The development has polarized Russia’s oligarchy and pitted Putin’s small circle against less well-connected rivals in a battle for money and privilege.
Companies linked to Rotenberg and another Putin confidant, Gennady Timchenko -- both targeted by U.S. sanctions for their ties to the president -- are landing a growing amount of state contracts. Together, they have won at least 309 billion rubles of work since U.S. sanctions were imposed in March, filings show. That figure -- which works out to about $8.1 billion at the average exchange rate over the period -- is 12 percent more than they received in all of 2013.

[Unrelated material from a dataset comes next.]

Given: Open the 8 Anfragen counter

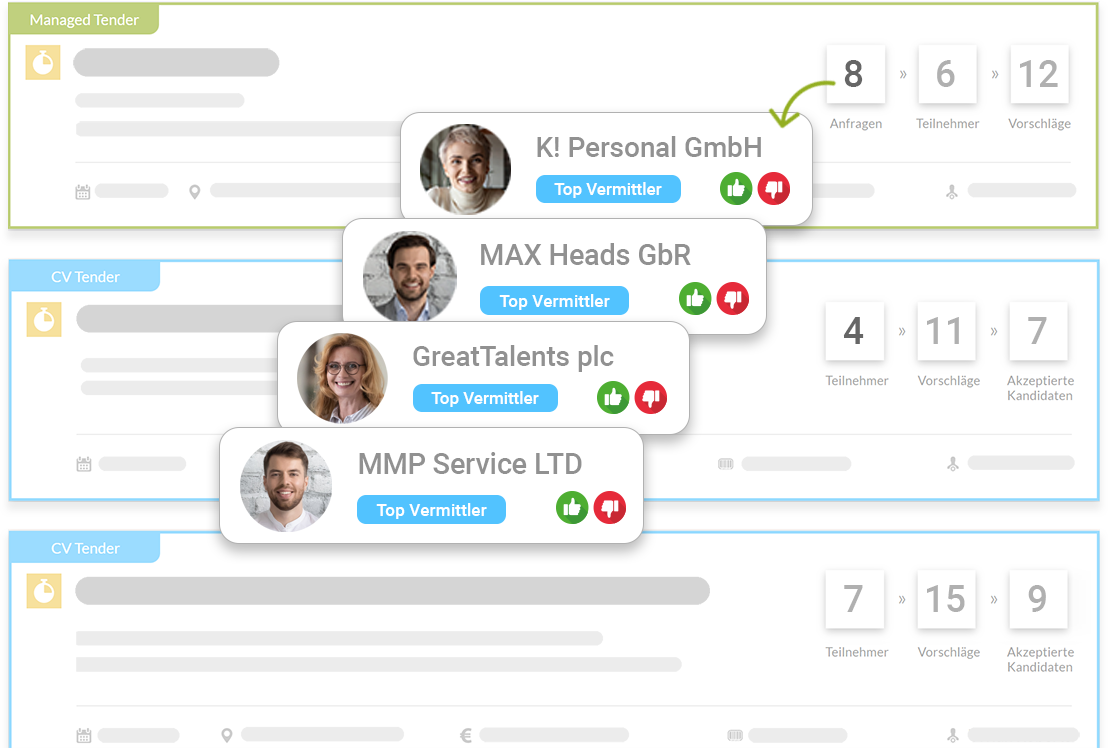Looking at the screenshot, I should click(853, 74).
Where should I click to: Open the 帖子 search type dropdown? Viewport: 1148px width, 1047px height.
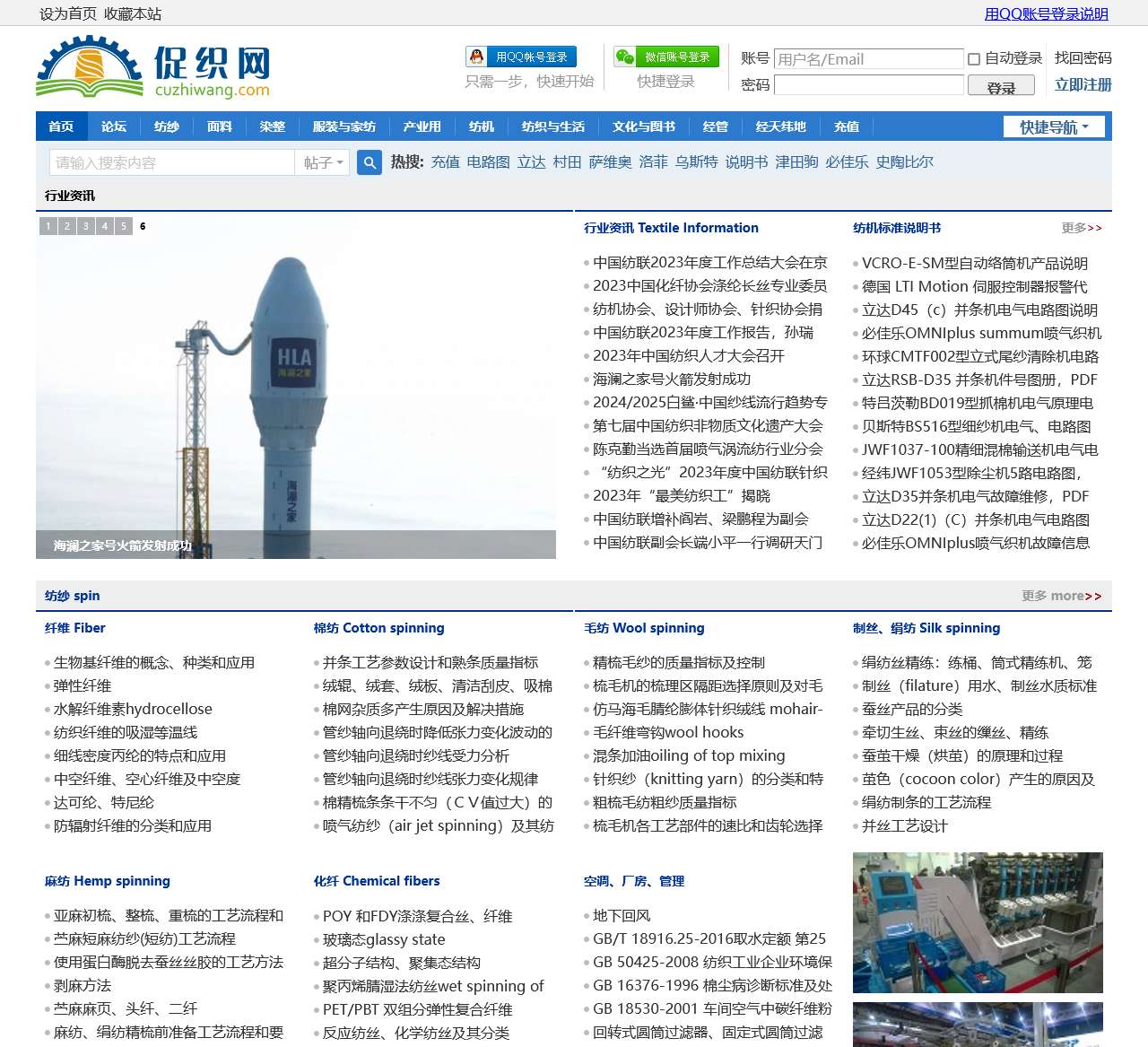tap(322, 162)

A Rotenberg-affiliated company is also about to secure a 228-billion-ruble order to build a bridge to Crimea, which Russia annexed in March, according to a high-ranking government official, who spoke on the condition of anonymity because the contract hasn’t been officially awarded.
The contract totals are based on a review of hundreds of documents made public on the government portal for state tenders and the SPARK corporate database, as well as on individual company websites in Russia.

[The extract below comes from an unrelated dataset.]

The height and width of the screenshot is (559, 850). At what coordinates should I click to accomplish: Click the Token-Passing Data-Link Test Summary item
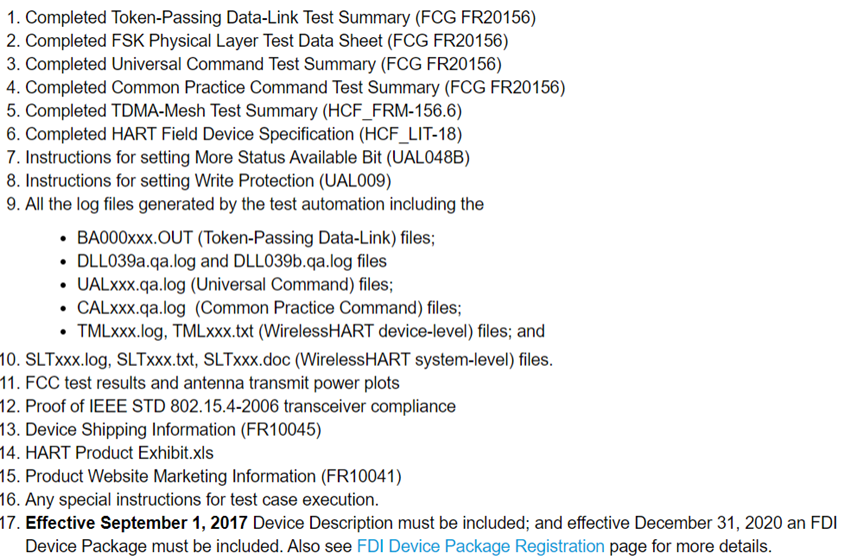(x=280, y=17)
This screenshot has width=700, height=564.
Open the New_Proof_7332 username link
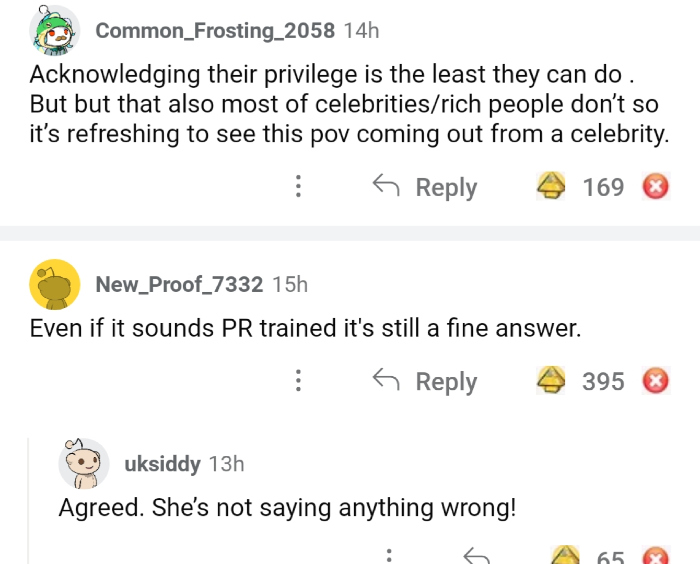[x=179, y=284]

In all, companies linked to Rotenberg and Timchenko have received orders since March that are equivalent to more than a fifth of what the government spent on contracts in the first nine months of the year.
Rotenberg and Timchenko, both 62, stand to gain most from the 770-billion-ruble Power of Siberia pipeline as the main contractors to OAO Gazprom, the energy company Putin has built into an instrument of state-sponsored capitalism. Gazprom declined to comment on who will receive the pipeline contracts.

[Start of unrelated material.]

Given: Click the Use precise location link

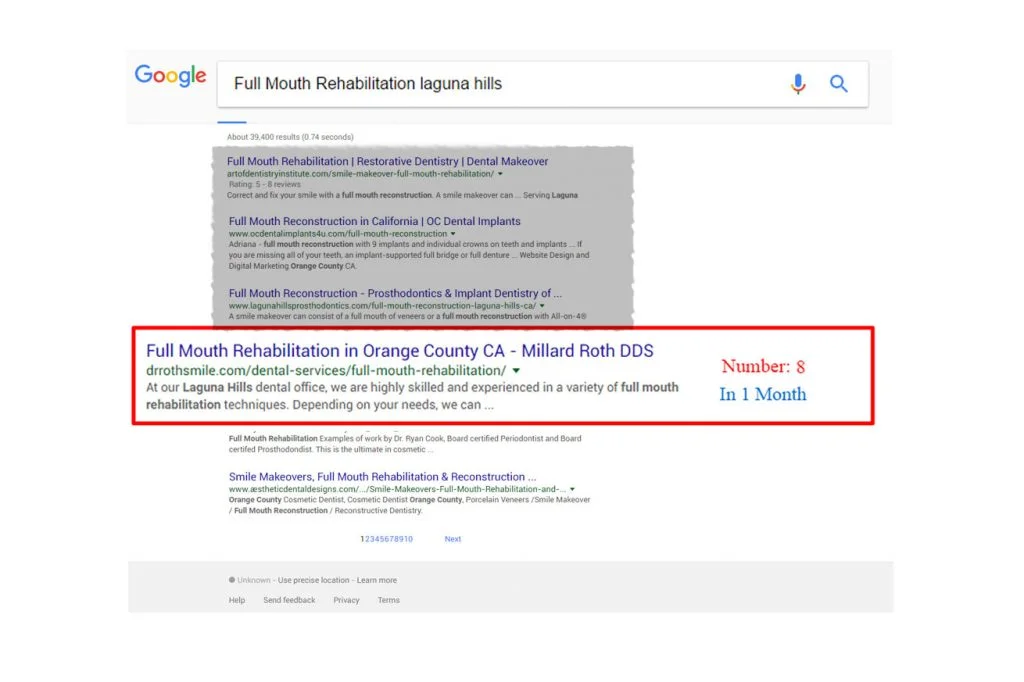Looking at the screenshot, I should tap(313, 580).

Their boon is coming at the expense of other oligarchs as the weak economy pressures Putin to reduce public spending.
Executives who are used to prospering from government ties complain privately they are being elbowed aside. One Russian billionaire said Rotenberg and Timchenko have all but cornered the market in government contracts. He spoke on the condition of anonymity to avoid jeopardizing his companies’ chances of winning business.
With Russian companies cut off from international financing, winners and losers are starting to emerge. In July, the government stripped Alfa Bank, controlled by billionaires Mikhail Fridman, German Khan and Alexey Kuzmichev, of its exclusive contract to service the country’s wholesale electricity market. That business is worth an estimated 4 billion rubles a year.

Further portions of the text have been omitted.